The moment of truth is here folks. The selection committee put 3/4 of the final 4 teams from last year all in the same half of their region, already off to a spicy start
Yeah I'm thinking I'm going to have things mostly set up and then submit a final prediction after the play-ins. Think this may be the first time they've put them at the 10 seed
How do I join season-level team variables to a dataset where each row is a head to head matchup that is split into team 1 and team 2 game specific variables in R studio?
I don't think I can help you much since I don't know anything about R studio. But most people seem to randomly assign team 1 versus team 2 for each matchup, since if you just use what's in the Compact Results data, the first team (WTeamID) is the one that won the game and the second team (LTeamID) is the one that lost the game. But conceptually, I would assume you need two joins to that same season-level team variables table, once from Team 1 and once from Team 2
Because of how many automatic qualifiers had upsets in the conference tournament, it pushed the seed line for Last Four In to the 10 seed and had a bunch of bubble teams get bounced. My Virginia Cavaliers were lucky to make the tournament, considering I had no hope they would make it over teams like St. John's and OU. Glad to have made it but I don't like how I'll be actually be sweating the play-in games when they're usually just a test point for the model I'm putting together.
That helps, thank you!
Do we know when the 2024 data (minus First Four) will be available?
Should be by tomorrow morning (Monday morning US time)
I just checked it seems the 2024_tourney_seeds seems to still be last years seeding
Should we expect the updated data to be dropped shortly?
so the 2024_tourney_seeds isn't updated yet but I just checked MNCAATourneySeeds and 2024 data is in there
Oh bet thanks!
There is a forum topic about the latest release: https://www.kaggle.com/competitions/march-machine-learning-mania-2024/discussion/484889
Forecast the 2024 College Basketball Tournaments
Just wanted to double check, it doesn't matter if we start RowId at 0 or 1? I ask because I see it differently in the sample submission file and on the website
Hello. in the data description for section-1, the TeamName column it says that there are 68 teams in NBA but when I merged the datasection-1 datasets for men and then there were 233 unique values in TeamName why is it so?

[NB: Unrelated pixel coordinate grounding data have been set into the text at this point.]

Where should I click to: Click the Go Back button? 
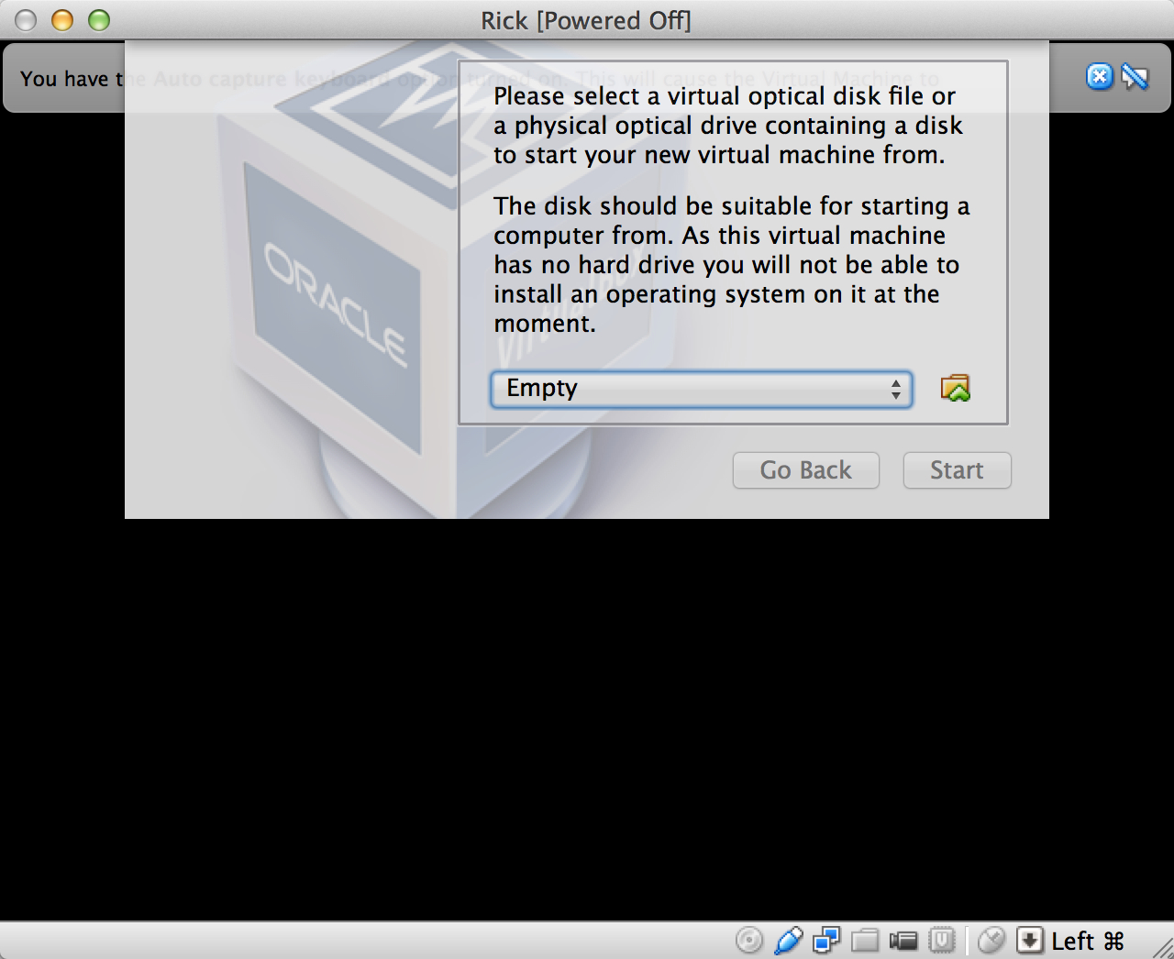pos(806,470)
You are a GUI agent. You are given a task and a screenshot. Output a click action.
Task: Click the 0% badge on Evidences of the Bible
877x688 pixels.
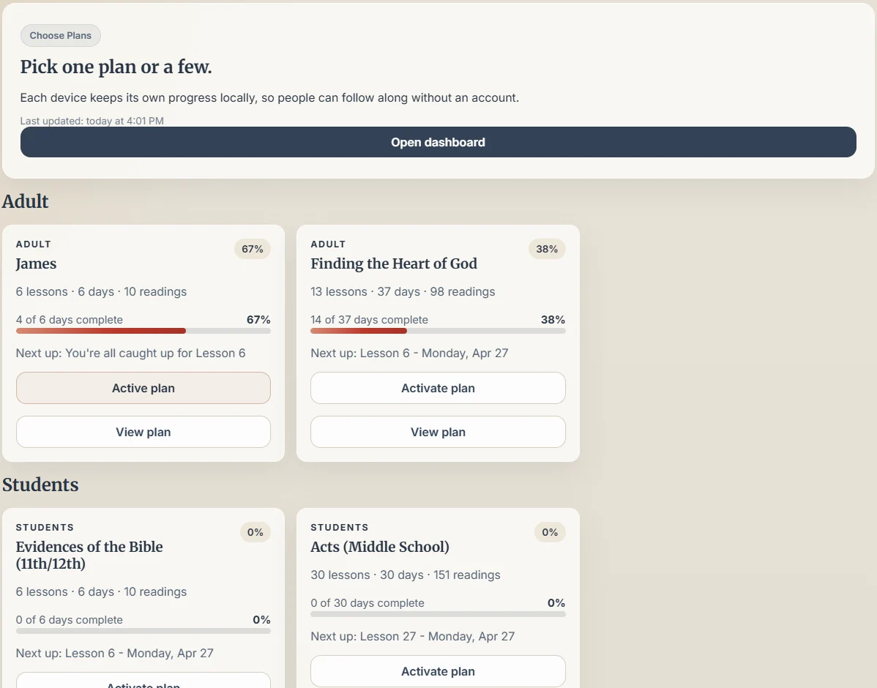coord(255,532)
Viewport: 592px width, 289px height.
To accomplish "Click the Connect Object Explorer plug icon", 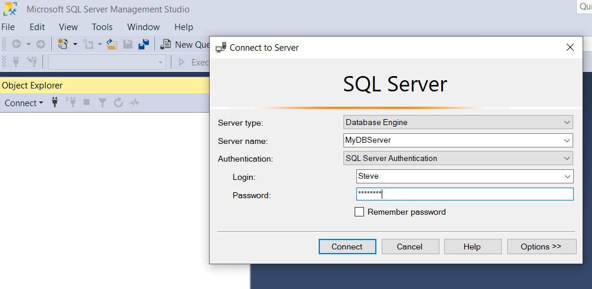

I built a simple and basic logistic regression model with 3 variables, WinRatio, GapAvg, and SeedDiff thanks to the help of a Kaggle notebook to get me started. I've always wanted to build a working March Madness predictive model but dealing with sports data is hard for me since I have little experience. Now I have a working model I can improve on next year. I had trouble setting up my model in a way to give predictions in the submission format but I copied the data and coefficients for each team into Excel and filled out a bracket manually 🙂
How do yall adjust for player injuries like McCullar for Kansas? He was just ruled out for the tournament and he’s their best player
What I usually do is avert my eyes and grit my teeth
As a UVA fan, I still get PTSD from DeAndre Hunter being ruled out right before the tournament and then losing to 16 seed UMBC. I’m just extra weary of injuries because it can tank a team’s chances in a way our models can’t really quantify. A way to work around would be using Vegas lines to extrapolate team ratings and adjust for those teams. Easy to say, harder to execute, especially if you’re backfilling game spreads back to 2003
Just be glad it was only one player. I'm still traumatized from Kristin Folkl and Vanessa Nygaard tearing their respective ACL's right before #1 Stanford played #16 Harvard.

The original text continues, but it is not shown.